テコンドー用のハンドミットを使って自由に蹴りの練習です。

ここではミットを持つ人のスキルが問われます。

動きの中からミットを自在に構え、攻撃させます。

攻撃する方は、瞬時に距離間を測り攻撃を繰り返し咄嗟の反応力も養っています。

 

・単発の蹴り

・蹴りの変化(中段 → 上段)・(刻み蹴り → 裏回し蹴り)

・突き → 蹴り

・スピン(後ろ回し蹴り)

・足払い → 突き

・蹴り → スピン

・突き → 蹴り → ダッキング

・突き → 引き込み(裏回し蹴り)

・背面への蹴り

・ゼロ距離からの蹴り

・逆体にスイッチしての蹴り

・足払いを捌いてからの突き

 

 

【しなやかな蹴りと柔らかい上体を作る 高速蹴りの攻防】

ここまで蹴り(攻撃)の練習ばかりでしたが、蹴られると最大3失点しますのでガードも出来なくてはなりません。

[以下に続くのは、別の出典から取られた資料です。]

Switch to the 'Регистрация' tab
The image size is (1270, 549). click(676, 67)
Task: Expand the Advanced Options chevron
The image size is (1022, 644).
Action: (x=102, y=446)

メンホーをつけた選手が膝立ちで構え両手でブロックし、攻撃側は蹴りの変化と連続蹴りの体勢作りを身につけることが目的です。

 

人間の心理として、蹴りが飛んで来たら怖くて目を瞑ってしまいますが、これは「慣れ」と言います。

あえて膝立ちさせている意味は、顔の高さを下げ上段に蹴りが多く飛ばすこと。

両手での受けは、手を出しているだけでは吹っ飛ばされてしましますので、瞬間脇を締めて張る意識です。

連続蹴りについてこれない選手は、次第に両手のガードの外に頭が移動しそこを狙われてしまいます。

 

蹴る側は、膝下を柔らかく使う意識を持ちます。

足を降ろさず何本も連続して蹴りますが、疲れて降ろした瞬間また地面の反動を使って間髪入れずに何本も蹴ること。

 

膝立ちの次は、利き構えで片膝立ちし繰り替えしますが今度は足払いが飛んできます。

下の意識を持つとともに上段のガードを両手でします。

また、上体を柔らかく使いスウェイバックも取り入れていました。

 

受け側のポイントは、

・目を瞑らない

・脇を締め腕を張って捌く

・顔を振らない

・上体が前に突っ込まない

・上体を柔らかく

 

上級者コースの練習メニューの紹介でしたが、何より今井監督の分かり易い例えを交えた説明に感心させられます。